Maybe a bit of context, our use case is focused on QAT targeting a fully int8 quantized TFLite inference model. Currently we're relying on tf.quantization.fake_quant_with_min_max_vars on the training side. As far as I'm aware this is the only supported way at the moment but it would be great to be able to directly output StableHLO from jax or maybe even PyTorch for greater flexibility and better usability.

@abattery mentioned that he's interested in QAT as well and the odml team seems to have a way to inject stablehlo.uniform_quantize ops but I'm not sure what the latest status on these efforts are.

@sdasgup3 do you know whether there is interest in supporting QAT workflows via StableHLO from frontends like jax or PyTorch? I'd be very interested in getting involved and contributing towards any consolidated effort here since QAT is much easier to deal with from an ML training standpoint compared to post training quantization which always has the potential to introduce accuracy degradations if not done carefully.

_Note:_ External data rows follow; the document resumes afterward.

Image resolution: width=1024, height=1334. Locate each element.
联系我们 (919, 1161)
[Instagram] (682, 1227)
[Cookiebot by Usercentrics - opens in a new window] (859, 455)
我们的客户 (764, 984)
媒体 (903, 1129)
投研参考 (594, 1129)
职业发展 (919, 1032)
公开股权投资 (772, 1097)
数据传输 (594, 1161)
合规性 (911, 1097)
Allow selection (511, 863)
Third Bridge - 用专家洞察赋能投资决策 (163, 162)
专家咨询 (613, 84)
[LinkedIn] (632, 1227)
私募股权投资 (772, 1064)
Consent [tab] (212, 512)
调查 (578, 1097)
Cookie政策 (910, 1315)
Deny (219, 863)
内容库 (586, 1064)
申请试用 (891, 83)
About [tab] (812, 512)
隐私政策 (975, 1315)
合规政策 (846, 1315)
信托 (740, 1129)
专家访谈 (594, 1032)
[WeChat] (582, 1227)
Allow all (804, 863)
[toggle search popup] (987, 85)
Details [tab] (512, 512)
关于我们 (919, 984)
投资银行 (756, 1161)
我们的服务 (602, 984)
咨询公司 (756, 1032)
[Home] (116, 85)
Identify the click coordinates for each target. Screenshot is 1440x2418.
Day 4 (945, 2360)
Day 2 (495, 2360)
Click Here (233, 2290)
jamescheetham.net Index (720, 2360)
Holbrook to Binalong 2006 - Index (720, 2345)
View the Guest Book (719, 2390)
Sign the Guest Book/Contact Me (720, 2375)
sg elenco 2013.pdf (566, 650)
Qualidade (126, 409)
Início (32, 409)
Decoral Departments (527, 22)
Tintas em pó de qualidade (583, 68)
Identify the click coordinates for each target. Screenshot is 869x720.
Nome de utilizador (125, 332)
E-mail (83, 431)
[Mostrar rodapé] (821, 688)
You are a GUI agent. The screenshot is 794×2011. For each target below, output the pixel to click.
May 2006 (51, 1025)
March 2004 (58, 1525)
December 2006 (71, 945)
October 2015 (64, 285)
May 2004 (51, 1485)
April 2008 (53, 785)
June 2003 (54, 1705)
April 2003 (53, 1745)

sdasgup3 commented 2 months ago

@lgeiger Thanks for bringing this up and providing details about your case. This is on our radar for sometime, but did get a sufficiently motivating use-case (and bandwidth) to initiate work on it.

do you know whether there is interest in supporting QAT workflows via StableHLO from frontends like jax or PyTorch? I'd be very interested in getting involved and contributing towards any consolidated effort here

Much appreciated on your willingness to contribute! I will get back to you on you the question.